#### Text:
In order to prevent ghost or guest authorship, authors are requested to provide declarations of authorship.
1. Select your topic. Is it scientific/scholarly, or are you perhaps going to remain in the realm of common-sense considerations? Is your approach global, regional, country-specific? It is not enough to know all that, it ought to be clearly declared.
2. Be concious of the importance of global approach, but do not hesitate to demonstrate a local one. Some major indexing services stress the importance of „local” or „regional” journals and works, as they are keen to record what they call „emerging” themes and sources.
3. Having said that, let us add that when offering a local subject, you can never leave out at least a comparatistic introduction. As you are reaching a world-wide audience, you have to start with explanation of any possible local specificity.
4. Watch current trends and the body of publications which they produce. Identify scholarly journals which provide you most valuable information and opinion: they are likely to become those which will happen to accept your works for publication.
5. See to it that you use information discovered in and retrieved from scholarly journals. As you cite the other authors, they may develop an urge to cite you.
6. Read the journal you are going to submit your work to. Try to assess – perhaps with the assistance of your librarian – if its impact (citedness) meets your expectations. Follow its technical requirements and bibliographic style, and adopt some of the verbiage of its most prolific authors.
7. Be prepared for teamwork. Much of the most innovative research is interdisciplinary, also in social sciences. Learn how to work with scholars from other fields, share duties, invite experienced researchers and successful authors.
8. Think of a structure of the article. See how medical journals divide papers into chapters and imagine yourself following that practice, even if eventually you end up writing for a journal whose editorial practice does not support sections.
9. Write just a good text. There are quite a few bad ones around, do not compromise on that. Your topic is well defined, your hypothesis is clearly stated, your approach is imbued with critical thinking, your conclusion is convincing.

#### Extracted material:
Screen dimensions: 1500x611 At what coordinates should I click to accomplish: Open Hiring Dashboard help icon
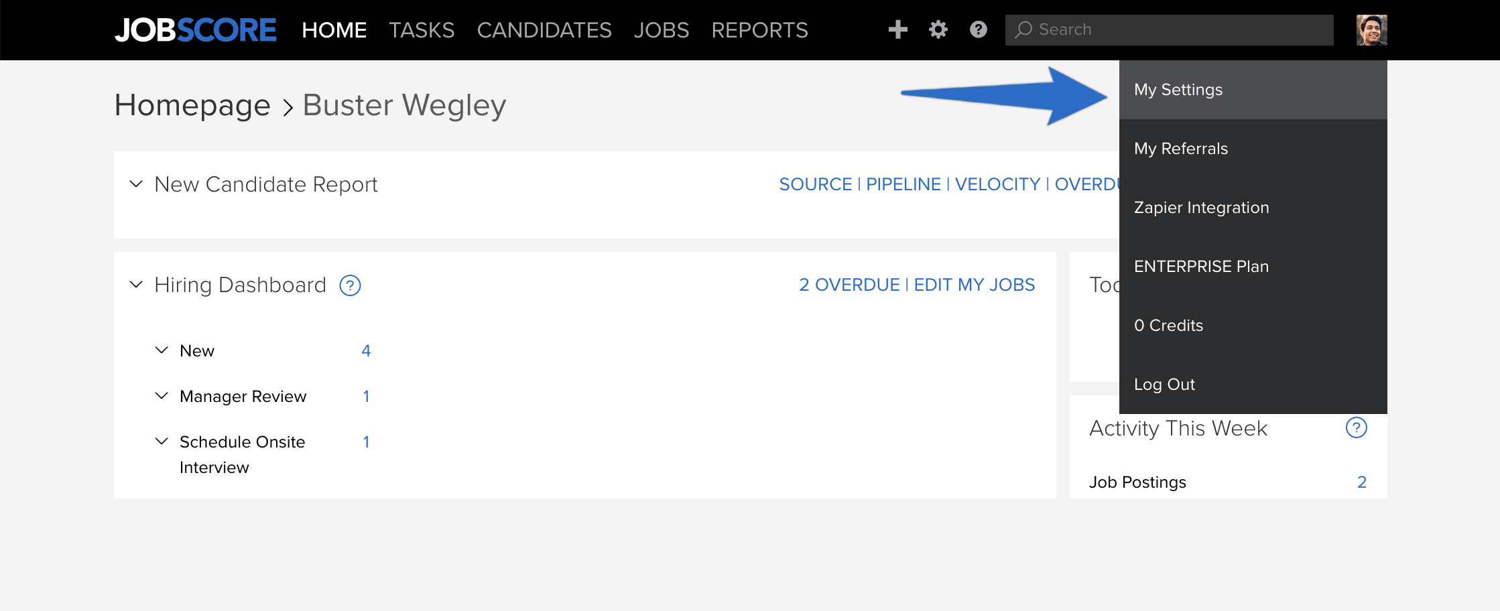pyautogui.click(x=350, y=285)
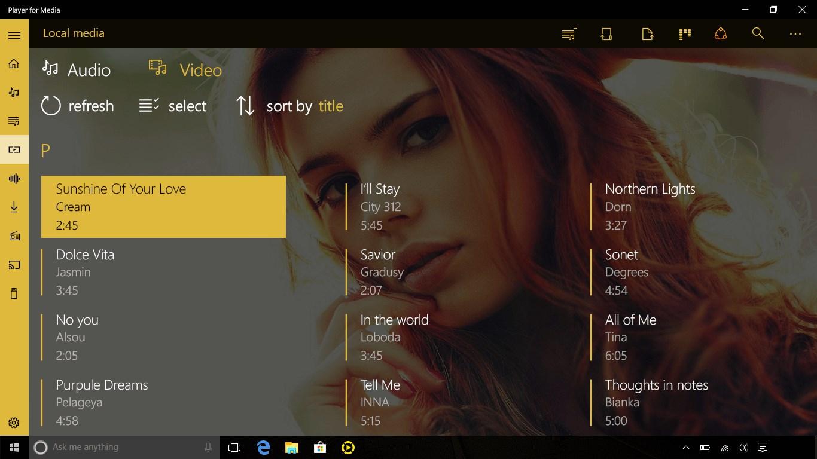Play Sunshine Of Your Love by Cream
This screenshot has height=459, width=817.
163,206
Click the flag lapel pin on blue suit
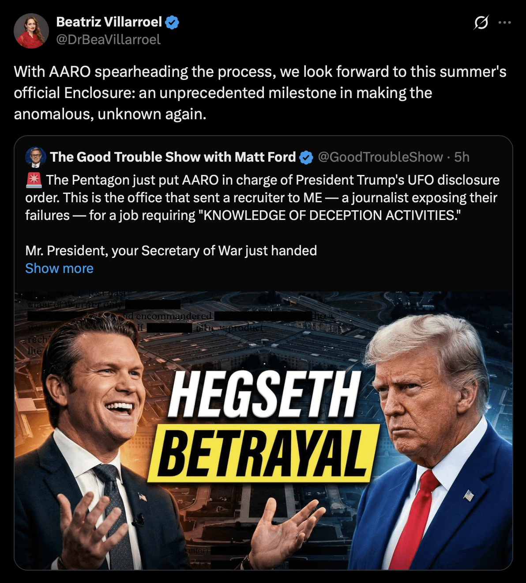The image size is (526, 583). click(x=468, y=495)
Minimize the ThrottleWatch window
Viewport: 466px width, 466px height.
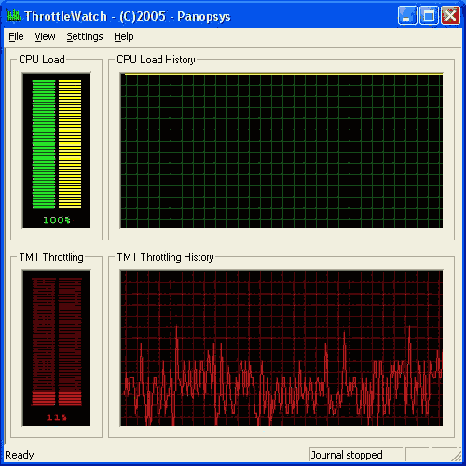[407, 15]
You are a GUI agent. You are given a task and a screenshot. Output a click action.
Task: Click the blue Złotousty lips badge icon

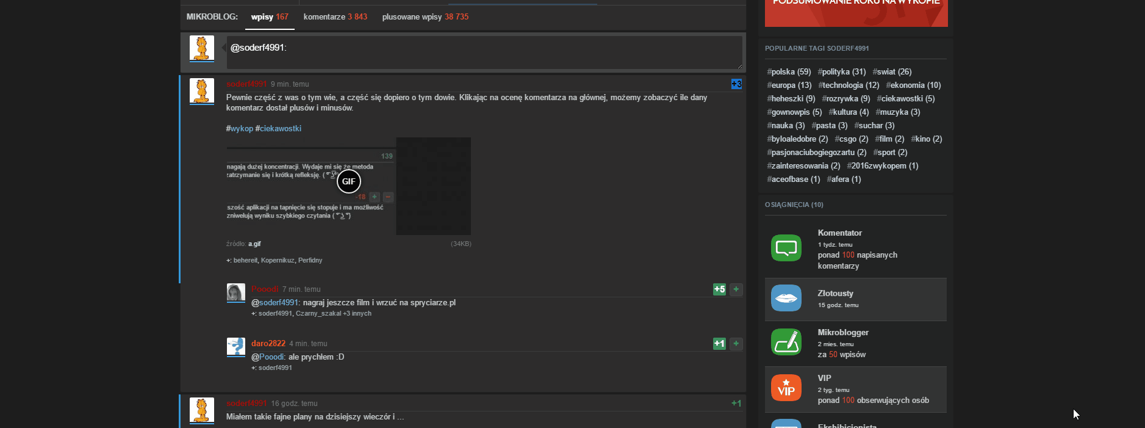point(786,299)
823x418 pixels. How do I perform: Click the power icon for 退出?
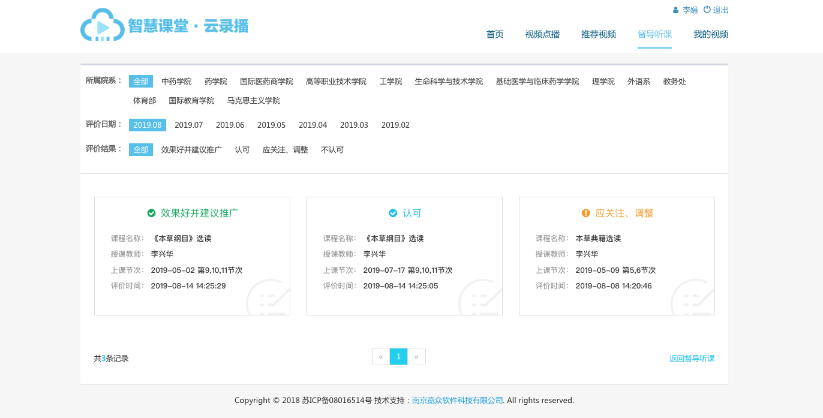coord(707,10)
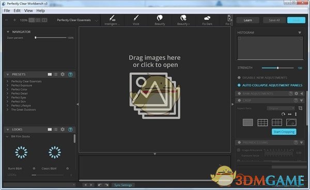Screen dimensions: 310x190
Task: Collapse the Navigator panel
Action: 8,31
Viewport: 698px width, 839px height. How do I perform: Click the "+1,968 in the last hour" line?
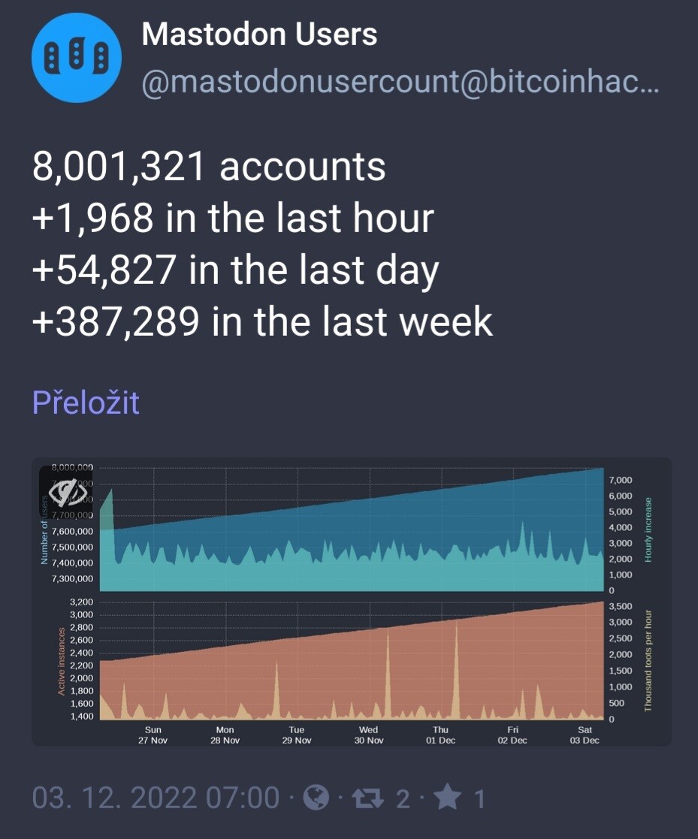pos(233,219)
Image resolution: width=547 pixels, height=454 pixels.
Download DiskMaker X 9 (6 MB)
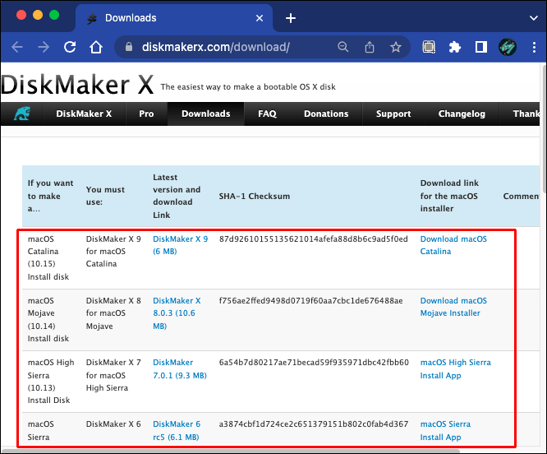tap(181, 245)
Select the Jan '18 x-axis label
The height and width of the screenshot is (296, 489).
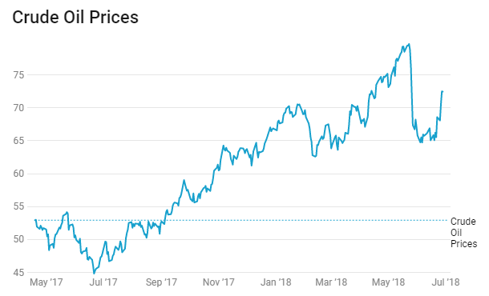pos(276,282)
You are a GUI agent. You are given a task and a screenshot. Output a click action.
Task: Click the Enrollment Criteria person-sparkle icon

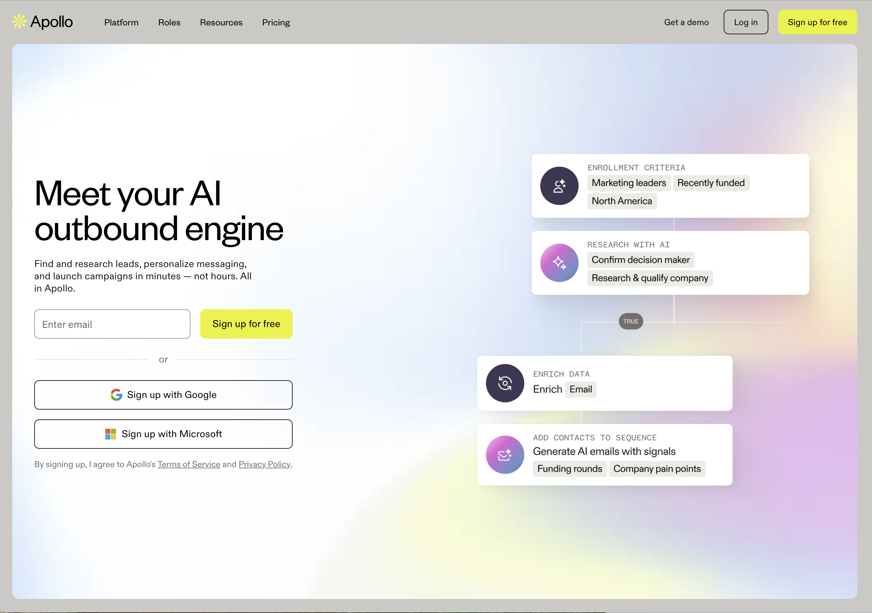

#### Required action 1:
Answer these questions about the advice for authors:
(a) What are authors asked to provide in order to prevent ghost or guest authorship?
(b) Which journals does the advice suggest looking at to see how papers are divided into chapters?
(c) Who may assist in assessing whether a journal's impact meets your expectations?
#### Required action 2:
Carry on the advice for authors after its ninth point, adding further numbered points in the same style.
The entries come from a source unrelated to the advice for authors.

#### Response box 1:
(a) Declarations of authorship.
(b) Medical journals.
(c) Your librarian.

#### Response box 2:
10. The language of the article is up to you, as long as you select English. Just kidding. In many cases, your Polish (etc.) is just all right. To be sure, the paper written in English by its non-native author is a better selection than the text translated into English by a third party. The editor should offer you a writing correction service. This is the practice. And it works.
11. Be a true narrator, do not allow errors and sloppiness. Process data and pictures that you use, do not paste them mechanically to your text.
12. Do not trust journals, which would leave your mistakes without any remark. Read the reviews: are they written by referees who understand the need of novelty in scholarship? Expect questions from the editor(s), be ready to further work on your text and improve it upon.
13. Be precise in your footnotes and bibliography, they contain data which will circulate in databases.
14. As an author, always use your name in one standard version. To avoid affiliation doubts, extend that practice on the name of your organization.
15. Your editor or publisher may also request from you the sources of funding information and the conflict of interest declaration. As well as English keywords and, perhaps, acknowledgement on contribution of particular authors.
16. Be able to write an abstract, which is supposed to be a summary of the text, and not just an introduction to it.
17. This is how it works in journals which deserve your contribution. Make right choices, have fun, and then have more fun from citations that you will have received.
18. All in all, let the others find out that you enjoyed your work.